Mais, déplore-t-elle, "l'Afghanistan n'est plus le sujet des discussions" dans les réunions diplomatiques internationales.

Les deux films commencent quelques mois avant le retrait des troupes américaines, alors que les protagonistes tentent de bâtir un avenir meilleur pour leur pays. Ils se terminent avec ces derniers, contraints de regarder de l'étranger les talibans détruire ce qu'il ont tenté de construire.

Dans "Retrograde", le général afghan Sami Sadat a accepté que les caméras de Matthew Heineman le suivent alors qu'il dirigeait les opérations pour repousser les talibans, après que les Américains ont quitté une base dans le sud du pays.

"Tous les signes disaient +arrêtez, abandonnez, c'est fini+, et il avait cette foi aveugle que peut-être, juste peut-être, s'il s'accrochait à (la ville de) Lashkar Gah ou à (la province de) Helmand, ils pourraient vaincre les talibans ", se souvient le réalisateur.

Sami Sadat a finalement dû s'enfuir dans le chaos de l'aéroport de Kaboul en août 2021, filmé par l'équipe de tournage, alors que les Afghans se massaient aux grilles, espérant trouver une place dans les derniers avions américains en partance.

"C'était l'une des choses les plus difficiles dont j'ai été témoin dans ma carrière", raconte Matthew Heineman, nommé aux Oscars pour "Cartel Land", sorti en 2015.

- Prise pour cible -

Zarifa Ghafari a survécu à des tentatives d'assassinat et a vu son père abattu par les talibans avant de quitter elle aussi l'Afghanistan lorsque les islamistes se sont installés.

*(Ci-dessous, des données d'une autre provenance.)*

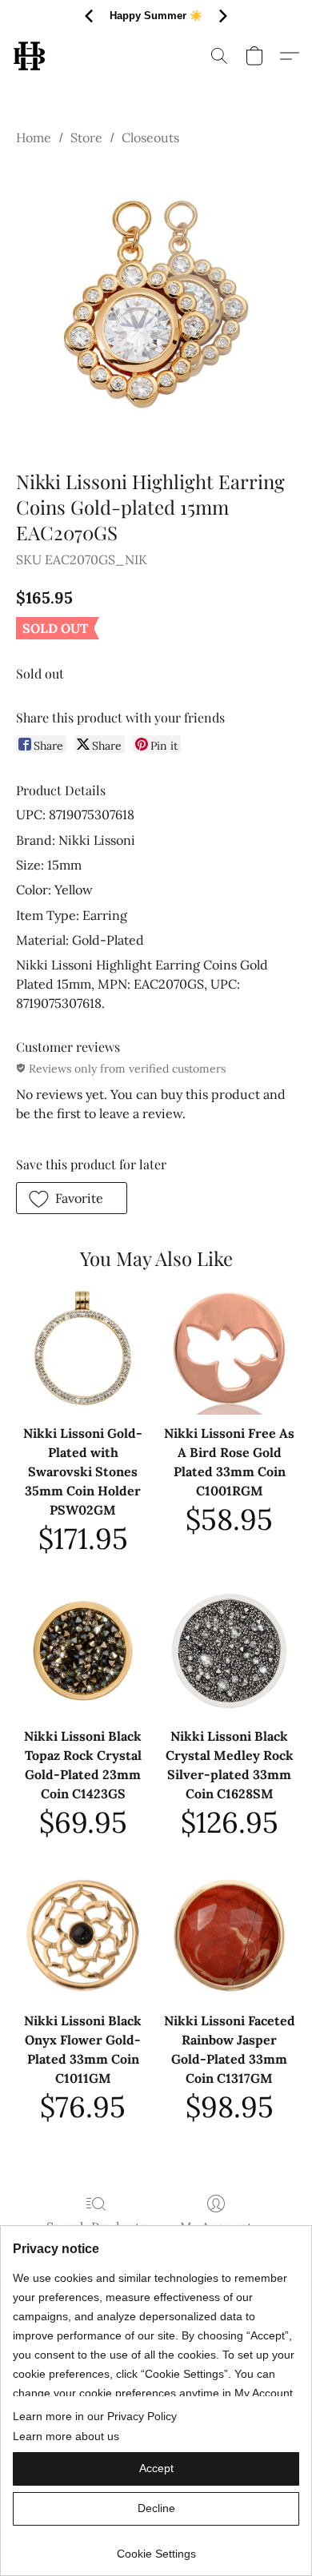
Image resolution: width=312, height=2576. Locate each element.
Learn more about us (66, 2436)
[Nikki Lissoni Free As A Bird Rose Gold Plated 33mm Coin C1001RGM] (229, 1348)
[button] (30, 56)
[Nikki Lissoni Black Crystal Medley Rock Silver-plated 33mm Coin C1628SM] (229, 1651)
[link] (156, 2547)
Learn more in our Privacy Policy (95, 2416)
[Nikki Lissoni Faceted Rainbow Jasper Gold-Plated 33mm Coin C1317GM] (229, 1935)
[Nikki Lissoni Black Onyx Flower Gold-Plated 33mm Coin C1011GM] (83, 1935)
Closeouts (150, 137)
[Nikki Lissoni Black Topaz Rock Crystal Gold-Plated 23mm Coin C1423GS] (83, 1651)
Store (86, 137)
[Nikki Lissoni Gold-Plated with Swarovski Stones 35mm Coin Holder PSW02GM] (83, 1348)
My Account (216, 2227)
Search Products (96, 2227)
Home (33, 137)
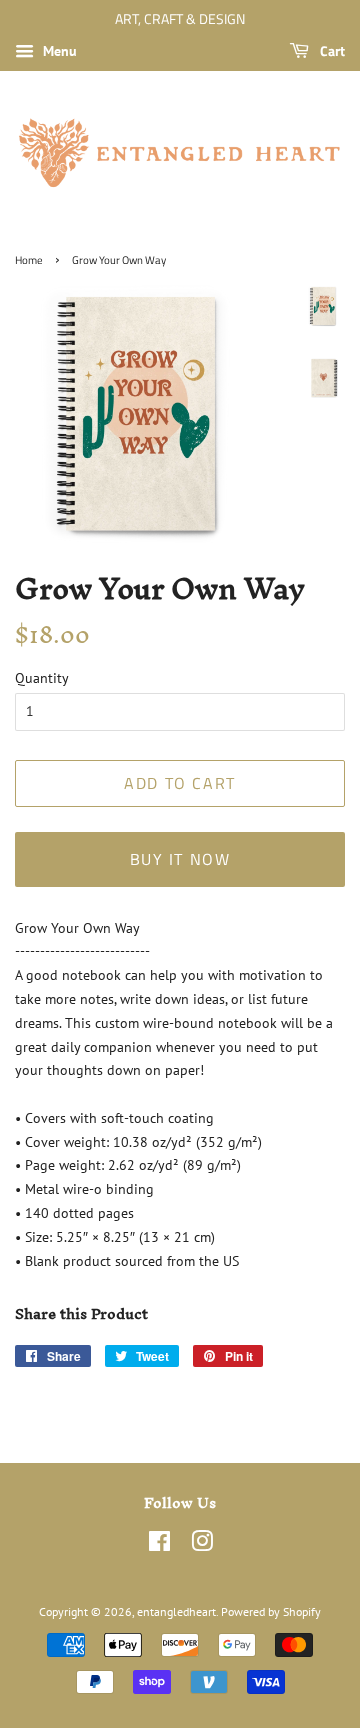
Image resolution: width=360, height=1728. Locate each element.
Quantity (42, 678)
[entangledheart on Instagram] (202, 1545)
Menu (58, 51)
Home (29, 260)
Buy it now (180, 859)
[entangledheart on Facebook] (159, 1545)
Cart (331, 50)
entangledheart (176, 1611)
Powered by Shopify (271, 1611)
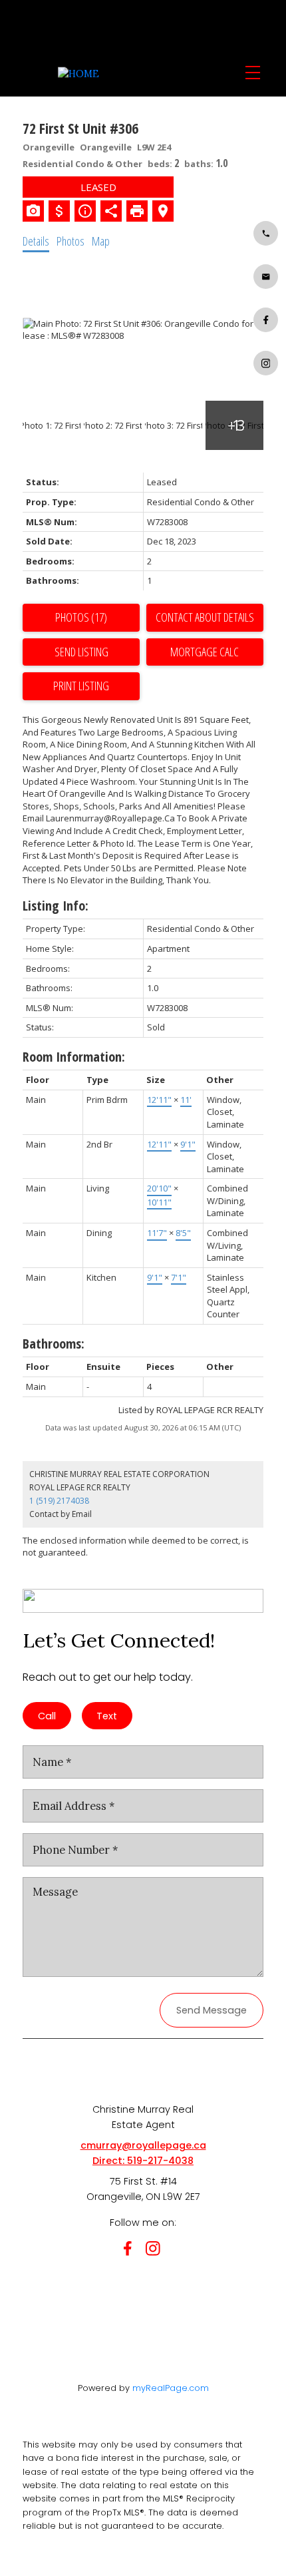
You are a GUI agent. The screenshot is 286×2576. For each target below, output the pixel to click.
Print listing (81, 686)
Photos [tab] (70, 241)
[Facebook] (130, 2250)
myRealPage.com (170, 2388)
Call (47, 1716)
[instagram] (156, 2250)
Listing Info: (55, 906)
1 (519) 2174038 (59, 1500)
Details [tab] (36, 241)
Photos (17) (81, 617)
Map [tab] (101, 241)
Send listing (81, 652)
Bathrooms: (53, 1344)
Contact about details (205, 617)
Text (106, 1716)
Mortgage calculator (204, 652)
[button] (265, 233)
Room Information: (74, 1057)
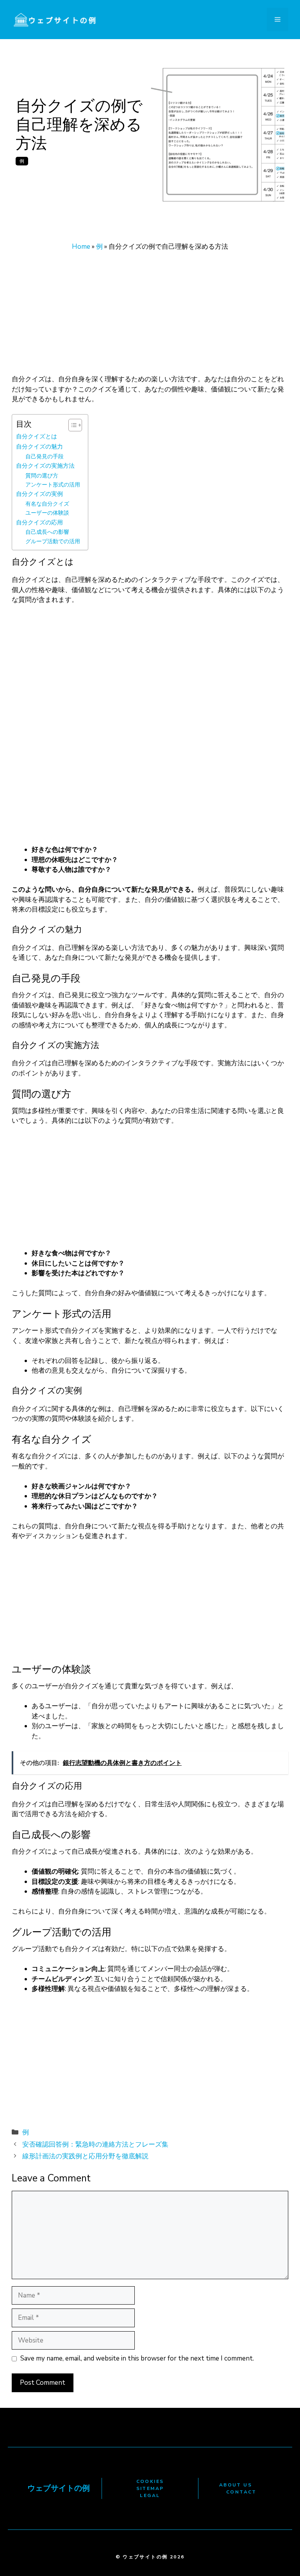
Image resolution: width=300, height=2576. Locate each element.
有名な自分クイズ (47, 504)
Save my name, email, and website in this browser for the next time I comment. (137, 2358)
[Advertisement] (150, 316)
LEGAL (150, 2495)
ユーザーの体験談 (47, 513)
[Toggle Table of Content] (71, 425)
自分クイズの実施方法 (45, 465)
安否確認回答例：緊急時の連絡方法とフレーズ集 (95, 2144)
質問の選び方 (41, 475)
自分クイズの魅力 (39, 446)
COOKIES (150, 2481)
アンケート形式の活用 (52, 484)
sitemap (150, 2488)
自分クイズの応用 (39, 522)
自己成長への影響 (47, 532)
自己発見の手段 (44, 456)
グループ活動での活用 (52, 541)
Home (81, 246)
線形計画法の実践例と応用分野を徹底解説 (85, 2156)
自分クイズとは (36, 436)
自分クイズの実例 (39, 494)
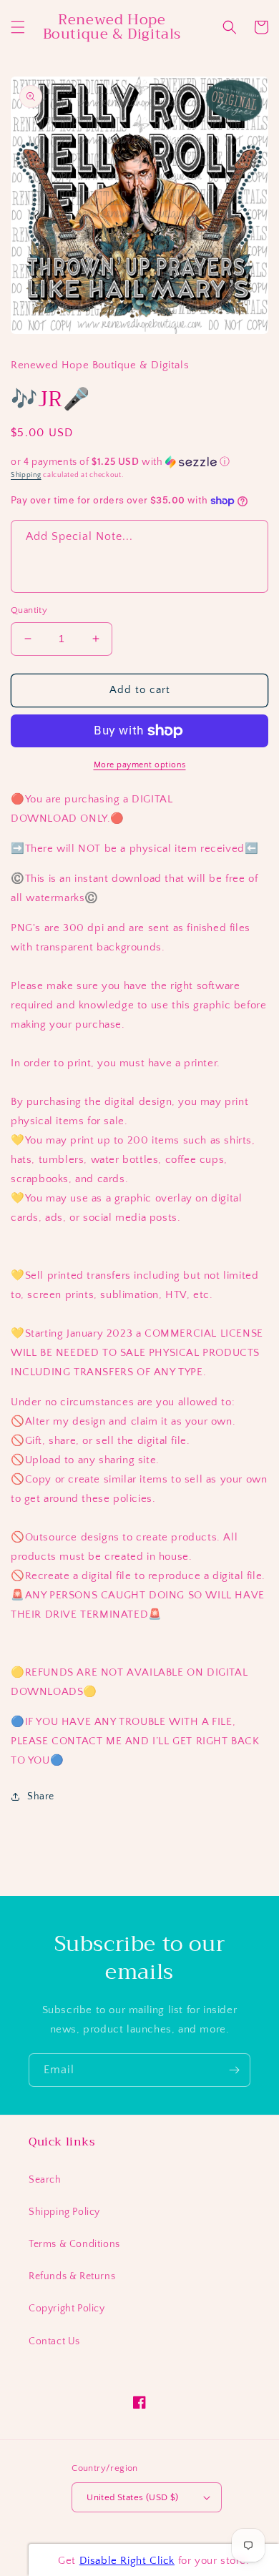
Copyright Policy (67, 2308)
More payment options (140, 765)
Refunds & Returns (72, 2276)
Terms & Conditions (74, 2244)
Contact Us (54, 2341)
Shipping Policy (64, 2212)
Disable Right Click (127, 2561)
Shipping (26, 475)
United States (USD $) (132, 2497)
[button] (18, 27)
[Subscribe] (234, 2070)
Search (45, 2180)
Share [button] (40, 1796)
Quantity (29, 610)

"En parlant de ce moment, je ne peux toujours pas m'arrêter de pleurer...", confie l'élue, elle qui s'est attirée l'ire des talibans en défendant l'accès des filles à l'éducation après avoir été nommée maire de Maidan Shahr, près de Kaboul, à 24 ans.

Les réalisateurs de "In Her Hands: un destin afghan" sont retournés depuis en Afghanistan pour filmer Massoum, ancien chauffeur de Zarifa Ghafari désormais au chômage, se rapprocher des talibans, même après qu'ils eurent visé sa cliente dans le passé.

"L'histoire de Massoum est celle de l'Afghanistan, où les gens se sentent trahis", ajoute Zarifa Ghafari.

- Partager leur douleur -

Bien que les conflits en Afghanistan et en Ukraine soient de nature très différente, les deux films offrent un récit édifiant sur ce qui peut arriver lorsque l'Occident se détourne d'un affrontement pour un autre.

"Il est évident que cela s'est produit tout au long de l'histoire et que cela continuera à se produire à l'avenir. Et donc, que pouvons-nous apprendre de cette expérience?" s'interroge Matthew Heineman.

"Peu importe ce qui se passe en Ukraine et ce qui s'est passé en Ukraine, nous vivons la même chose qu'eux depuis 60 ans" en Afghanistan, affirme Zarifa Ghafari. "Nous partageons leur douleur".